# Dropping after retrieving?



## GoldenJona (Apr 3, 2010)

So when you throw the ball or whatever you throw for your dog to retrieve and he brings it back what do you say for him to let go?

Do you use let go, drop it, leave it, release? 

I want to make sure I'm not mixing up my words when I start training him.

Do you use leave it when he's about to pick something up that he shouldnt be?


----------



## Laurie (Sep 20, 2009)

When our dogs have something we want, we use "give it".

When they are looking at something they're not supposed to have, we use "leave it" or "don't touch".....they respond to both (we weren't totally consistent).

When they have retrieved a ball, we use "drop it"....actually for the most part, they (mostly Austin) drop it on their own in front of me and sit.

We also use "never mind".....that's typically when we're walking by another dog or something that has caught their attention that we don't want them focusing on.

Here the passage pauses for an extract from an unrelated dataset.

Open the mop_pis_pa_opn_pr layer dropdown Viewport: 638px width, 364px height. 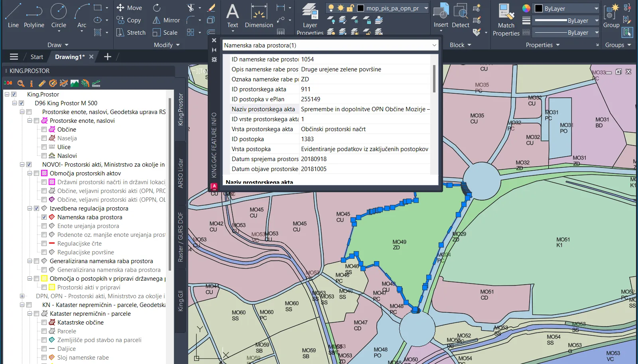[x=426, y=8]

Looking forward to seeing those long awaited pictures of baby Jona!!!


----------



## GoldenJona (Apr 3, 2010)

Laurie said:


> Looking forward to seeing those long awaited pictures of baby Jona!!!


It feels like it's been forever huh?

Well I just have 1 more hour left of my shift right now, go home sleep for a couple of hours go back to work for an 8 hour shift go running and go to sleep and wake up and drive to pick him uppppp.:banana::greenboun


----------



## RedDogs (Jan 30, 2010)

You can pick whatever words you like.

Here it's "out" for one and "Drop it" for the other two. We use "Leave it" for leaving alone soemthing they're thinking about touching.


----------



## turtle66 (Feb 19, 2010)

Like you said - the point is - not to mix it up. I made a consensus  list for my husband and me which words we will use for what. We use 'drop it' for dropping the ball after retrieving and "leave it' to leave something she shouldn't touch, but I think it really doesn't matter as long as you are consistent. The list we made was particularly helpful for our dog trainer we had for a short time...

Have fun with your new puppy!!

Heike


----------



## Oaklys Dad (Dec 28, 2005)

I use "drop" but the word is not important, consistency is. Sometimes it helps to teach if you have some treats in your pocket to offer in trade for the retrieved item.


----------



## MillysMom (Nov 5, 2008)

When I want Milly to place it in my hand I say "give it" when I want her to drop it on the ground because it is slobbery or something she shouldn't have gotten into I say "drop it". 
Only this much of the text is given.